■ Requirement 1 ■
Can you sum up the PhD fellow introduction in two sentences?
■ Requirement 2 ■
How would you put this sentence from the PhD fellow introduction into Spanish: "For the next four years, I will focus on the impact of oceanographic conditions on the seasonal and longer-term dynamics of the plankton community in Disko Bay, Greenland."
■ Requirement 3 ■
Write a continuation of the PhD fellow introduction, starting after its last sentence.

━━━━━ Text excerpt

One of our new PhD fellows joining the Climate Narratives team is Iliana-Vasiliki Ntinou. In this post she introduces herself.
My name is Iliana-Vasiliki Ntinou, and I am a new PhD student at the Department of Biological Sciences at the University of Bergen. My PhD is part of the interdisciplinary project Climate Narratives which is about expanding our knowledge and understanding of the impacts of climate change on physical and biological processes as well as its societal consequences for indigenous communities. For the next four years, I will focus on the impact of oceanographic conditions on the seasonal and longer-term dynamics of the plankton community in Disko Bay, Greenland. My advisers are Øystein Varpe (UiB), Lars H. Smedsrud (UiB) and Torkel G. Nielsen (DTU). I look forward to disentangling the processes of this complex system and diving deeper into the field of marine plankton ecology in polar ecosystems.

━━━━━━━━━━
━━━━━ Record excerpts

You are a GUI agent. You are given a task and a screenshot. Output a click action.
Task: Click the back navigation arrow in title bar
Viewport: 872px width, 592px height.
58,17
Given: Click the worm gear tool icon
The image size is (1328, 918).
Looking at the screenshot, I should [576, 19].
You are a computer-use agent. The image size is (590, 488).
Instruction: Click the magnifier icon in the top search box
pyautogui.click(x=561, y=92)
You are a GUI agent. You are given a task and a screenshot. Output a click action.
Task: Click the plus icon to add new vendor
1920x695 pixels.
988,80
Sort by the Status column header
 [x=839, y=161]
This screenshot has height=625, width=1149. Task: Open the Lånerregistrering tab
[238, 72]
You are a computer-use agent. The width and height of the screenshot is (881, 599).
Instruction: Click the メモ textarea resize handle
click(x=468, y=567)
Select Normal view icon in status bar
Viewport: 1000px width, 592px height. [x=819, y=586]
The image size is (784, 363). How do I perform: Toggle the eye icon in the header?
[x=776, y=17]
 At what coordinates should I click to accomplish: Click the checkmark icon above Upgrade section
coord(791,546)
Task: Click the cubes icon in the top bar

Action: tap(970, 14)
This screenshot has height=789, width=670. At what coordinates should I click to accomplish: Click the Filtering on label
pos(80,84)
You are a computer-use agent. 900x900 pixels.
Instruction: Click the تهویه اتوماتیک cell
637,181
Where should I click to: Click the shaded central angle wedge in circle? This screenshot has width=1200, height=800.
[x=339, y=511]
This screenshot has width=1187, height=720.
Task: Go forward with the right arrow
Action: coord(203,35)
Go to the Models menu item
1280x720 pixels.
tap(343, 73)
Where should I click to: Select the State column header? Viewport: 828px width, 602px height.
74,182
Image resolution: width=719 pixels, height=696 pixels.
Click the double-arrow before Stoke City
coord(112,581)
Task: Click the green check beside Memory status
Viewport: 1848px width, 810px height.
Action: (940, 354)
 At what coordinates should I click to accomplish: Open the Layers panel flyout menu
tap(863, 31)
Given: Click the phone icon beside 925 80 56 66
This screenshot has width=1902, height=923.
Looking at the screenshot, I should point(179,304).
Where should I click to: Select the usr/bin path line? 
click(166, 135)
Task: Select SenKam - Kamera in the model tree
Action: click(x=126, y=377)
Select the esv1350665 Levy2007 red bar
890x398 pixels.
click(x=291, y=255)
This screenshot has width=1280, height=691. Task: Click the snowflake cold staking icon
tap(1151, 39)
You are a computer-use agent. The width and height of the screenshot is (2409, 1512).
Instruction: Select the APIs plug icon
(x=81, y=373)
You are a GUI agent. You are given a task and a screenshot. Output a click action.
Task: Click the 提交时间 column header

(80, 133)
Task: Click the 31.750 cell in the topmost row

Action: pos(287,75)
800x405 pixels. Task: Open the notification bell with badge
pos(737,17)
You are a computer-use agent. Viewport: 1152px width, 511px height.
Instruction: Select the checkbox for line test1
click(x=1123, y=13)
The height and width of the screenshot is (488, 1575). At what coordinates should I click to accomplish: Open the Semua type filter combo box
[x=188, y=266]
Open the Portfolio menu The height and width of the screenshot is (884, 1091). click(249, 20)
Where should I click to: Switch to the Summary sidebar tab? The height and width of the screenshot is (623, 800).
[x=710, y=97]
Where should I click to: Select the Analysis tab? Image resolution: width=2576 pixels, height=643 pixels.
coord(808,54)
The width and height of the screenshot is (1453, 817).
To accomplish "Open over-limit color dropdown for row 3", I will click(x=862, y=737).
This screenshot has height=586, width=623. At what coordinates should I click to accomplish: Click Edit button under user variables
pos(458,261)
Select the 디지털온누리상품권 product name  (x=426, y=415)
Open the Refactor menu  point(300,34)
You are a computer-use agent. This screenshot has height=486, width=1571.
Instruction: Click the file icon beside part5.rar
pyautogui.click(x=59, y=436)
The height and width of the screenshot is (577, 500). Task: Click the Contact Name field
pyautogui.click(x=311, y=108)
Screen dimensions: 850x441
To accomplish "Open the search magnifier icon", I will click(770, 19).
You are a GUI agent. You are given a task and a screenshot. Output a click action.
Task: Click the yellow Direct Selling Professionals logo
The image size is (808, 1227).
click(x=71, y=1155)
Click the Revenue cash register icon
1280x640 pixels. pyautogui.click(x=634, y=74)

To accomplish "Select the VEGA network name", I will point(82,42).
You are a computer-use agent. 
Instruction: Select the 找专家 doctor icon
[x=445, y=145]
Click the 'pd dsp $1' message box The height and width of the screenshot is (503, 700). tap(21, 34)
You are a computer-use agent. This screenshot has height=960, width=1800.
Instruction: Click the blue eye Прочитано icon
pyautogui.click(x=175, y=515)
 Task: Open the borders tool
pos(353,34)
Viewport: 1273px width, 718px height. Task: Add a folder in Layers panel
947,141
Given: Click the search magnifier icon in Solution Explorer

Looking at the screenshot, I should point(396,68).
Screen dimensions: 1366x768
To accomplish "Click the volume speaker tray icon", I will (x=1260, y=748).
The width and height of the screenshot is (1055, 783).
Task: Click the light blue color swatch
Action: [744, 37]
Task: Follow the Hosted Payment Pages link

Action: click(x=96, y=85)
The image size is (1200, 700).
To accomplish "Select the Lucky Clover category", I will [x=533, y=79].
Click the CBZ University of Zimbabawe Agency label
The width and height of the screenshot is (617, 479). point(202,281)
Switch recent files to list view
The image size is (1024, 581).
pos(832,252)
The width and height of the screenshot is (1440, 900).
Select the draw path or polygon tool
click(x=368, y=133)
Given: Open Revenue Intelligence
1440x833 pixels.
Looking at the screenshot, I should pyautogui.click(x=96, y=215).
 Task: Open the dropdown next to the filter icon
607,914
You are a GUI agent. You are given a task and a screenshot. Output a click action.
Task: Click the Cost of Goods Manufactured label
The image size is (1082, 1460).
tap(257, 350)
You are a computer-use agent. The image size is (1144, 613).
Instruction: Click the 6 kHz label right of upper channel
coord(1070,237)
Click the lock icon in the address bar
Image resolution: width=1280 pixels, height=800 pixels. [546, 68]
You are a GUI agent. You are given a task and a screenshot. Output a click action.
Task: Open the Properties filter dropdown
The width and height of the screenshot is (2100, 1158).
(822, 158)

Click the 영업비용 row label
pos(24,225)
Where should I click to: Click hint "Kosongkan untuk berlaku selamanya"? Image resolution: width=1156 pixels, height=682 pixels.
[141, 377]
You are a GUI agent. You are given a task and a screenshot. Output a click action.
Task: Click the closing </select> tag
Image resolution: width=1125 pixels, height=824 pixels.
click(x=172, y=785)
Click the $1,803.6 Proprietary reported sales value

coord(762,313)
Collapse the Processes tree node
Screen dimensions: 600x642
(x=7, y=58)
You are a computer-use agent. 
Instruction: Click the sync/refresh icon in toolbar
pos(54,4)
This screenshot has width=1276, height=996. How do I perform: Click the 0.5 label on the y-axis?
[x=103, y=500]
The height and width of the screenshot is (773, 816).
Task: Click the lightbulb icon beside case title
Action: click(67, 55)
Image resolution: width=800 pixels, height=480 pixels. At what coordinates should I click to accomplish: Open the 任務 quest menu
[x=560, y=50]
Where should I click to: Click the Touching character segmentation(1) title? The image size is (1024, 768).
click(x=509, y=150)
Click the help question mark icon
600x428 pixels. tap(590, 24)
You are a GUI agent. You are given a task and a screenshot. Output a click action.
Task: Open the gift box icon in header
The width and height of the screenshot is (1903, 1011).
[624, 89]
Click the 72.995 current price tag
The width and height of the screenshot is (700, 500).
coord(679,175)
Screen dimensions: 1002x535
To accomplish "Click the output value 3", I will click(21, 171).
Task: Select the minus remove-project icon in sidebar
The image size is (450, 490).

━━━━━━━━━━

■ Exercise answer 1 ■
Iliana-Vasiliki Ntinou is a new PhD student at the Department of Biological Sciences at the University of Bergen, and her PhD is part of the interdisciplinary Climate Narratives project on the physical, biological and societal impacts of climate change. Over the next four years, advised by Øystein Varpe, Lars H. Smedsrud and Torkel G. Nielsen, she will study how oceanographic conditions affect the seasonal and longer-term dynamics of the plankton community in Disko Bay, Greenland.

■ Exercise answer 2 ■
Durante los próximos cuatro años, me centraré en el impacto de las condiciones oceanográficas en la dinámica estacional y a más largo plazo de la comunidad de plancton en la bahía de Disko, Groenlandia.

■ Exercise answer 3 ■
I am a marine biologist with a keen interest in plankton ecology at polar ecosystems. I originally come from Greece where I studied biology at the Aristotle University of Thessaloniki and focused on the biodiversity and abundance of the phytoplankton and zooplankton community at a coastal site of Thermaikos Gulf, Greece. Afterwards, I completed an internship at the Fisheries Research Institute in Greece and took part in monitoring of water quality in Kavala Gulf and Nestos Lagoons. Later on, I obtained my master’s degree in Marine Biology at the University of Bergen. I completed my master thesis as part of the Nansen Legacy project, on the elemental composition of particulate matter in the Northern Barents Sea and investigated dominant microalgal groups and the physical processes that explain their distribution patterns and origins.